2. At the time the applicant departed Sri Lanka in 2012, he had a continuing obligation to report to the authorities. He therefore breached the reporting obligation. A question was whether, if the applicant was required to return to Sri Lanka, he would be punished for breach of the reporting obligation in a manner involving serious harm. The IAA failed to deal with this question. This is a jurisdictional error.
His Honour erred in holding that the Authority considered the implications of his illegal departure and returning from a Western country and made an overall assessment of the risk of persecution. Further His Honour erred in holding that there was no claim made on the basis of increased risk because of a failure to comply with reporting obligations since the time of his departure.
The appellant, by his solicitor, filed written submissions on 19 March 2019. These submissions stated that the appellant only pursued the first ground of appeal set out above, which substantially reflects ground 1 of his application to the Federal Circuit Court, and that he “d[id] not wish to press” ground 2. The Minister also relied on written submissions filed before the hearing.
In his written submissions, the appellant stated that:
The crux of … ground [1] is whether there is increased risk if the Appellant was to return to Sri Lanka. Increased risk is to be interpreted as increased risk of persecution, which is part of the well-founded fear test in accordance with s 36 of the Migration Act. In other words Appellant contends that the [IAA] misapplied the well-founded fear test regarding the harm he will face on return
In this regard, the appellant contended in written submissions that:
(1)the appellant clearly claimed that “many Tamils from [his] area were taken by the CID and later on they disappeared”;
(2)the appellant was clear that he was never, and never planned to be, involved with the LTTE, but nonetheless Sri Lankan authorities suspected that he was involved in the LTTE which resulted in his mistreatment and torture;
(3)the IAA “foreclosed instances whereby persons might have been mistreated depending on the individual circumstances”. In particular, he submitted that the IAA “focussed excessively” on the UNHCR Guidelines, “mistakenly concluding only those Tamils with certain profiles will be persecuted” and failing to understand that the UNHCR Guidelines were simply guidelines and a non-exhaustive list of instances where Tamils might face harm;
(4)there was material before the IAA which suggested that returnees could be mistreated. In this regard, the appellant:
(a)referred to the IAA’s observation at [44] that “DFAT advise[d] that the risk of torture or mistreatment for people suspected of an offence under the [Immigrants and Emigrants Act] is low” and submitted that this does not mean that the risk does not exist at all and the appellant does in fact run a risk of being mistreated and tortured;
(b)referred to the IAA’s observation at [30] that “DFAT reports … indicate that returnees will be processed by the Department of Immigration and Emigration, (DOIE), the State Intelligence Service (SIS) and the CID based at the airport. … SIS checks the returnee against intelligence databases”. The appellant submitted that the issue is not merely the identity of the appellant, noting that he was held for seven months and was on reporting conditions thereafter, he said that his risk has increased since his departure as he will have to undergo the checks on return; and
(c)noted that there was also other material before the IAA which spoke of torture and mistreatment, and there was specific information about torture and mistreatment of returnees.

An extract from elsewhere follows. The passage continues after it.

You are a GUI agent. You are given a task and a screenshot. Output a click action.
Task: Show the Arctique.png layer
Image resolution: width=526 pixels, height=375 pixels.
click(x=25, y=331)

The appellant also submitted in writing that:
1. Appellant gave a credible version of what happened to him.
2. Sri Lankan authorities will have Appellant’s past records.
3. There is evidence above evidence shows that although the war is over there is mistreatment. This is supported by reputable western agencies.

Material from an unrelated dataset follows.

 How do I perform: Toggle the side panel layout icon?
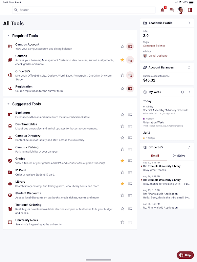tap(190, 10)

4. It was not open to the [IAA] to come to the decision in came as it failed to consider the increased risk on return Appellant faced.
5. There was evidence of mistreatment. [IAA] did not address itself to that material that spoke about possible mistreatment. This was a relevant consideration for the [IAA] based on increased risk as he was only asked to report as required in the past.
6. [IAA] misapplied the well-founded fear test as there was evidence of mistreatment and torture of returnees, an increased risk which Appellant faces on return.
7. Appellant was imputed with the LTTE profile. Authorities might have suspected that he was a cadre. Every category in the UNHCR List can have a corresponding imputed nature. That is someone may be imputed although he is not really in the LTTE as in Appellant’s case.
8. It is conceded that some of the points raised now were not ventilated in the first instance. Therefore in all fairness to his Honour, His Honour has not erred in his judgment.
(Errors in original)
Both parties concentrated at the hearing on the submissions numbered [1]-[8] in the appellant’s written submissions set out immediately above.
As Mr Rajadurai, who appeared for the appellant, accepted the appellant’s written submissions appeared to treat ground 1 as an allegation that the IAA misapplied the correct test regarding apprehended persecutory harm, not as a ground complaining of a failure to consider a claim (as that ground is expressed in its terms and as the primary judge understood the equivalent ground before him). It appeared that the central complaint advanced in the appellant’s written submissions was that the IAA focussed excessively on the UNHCR Guidelines and had insufficient regard to the appellant’s circumstances, particularly in light of the materials before the IAA regarding mistreatment of returnees. It further appeared from the submissions extracted at [28] above that the appellant also makes a generalised complaint that the IAA’s findings were against the weight of evidence before it, or were not open to it.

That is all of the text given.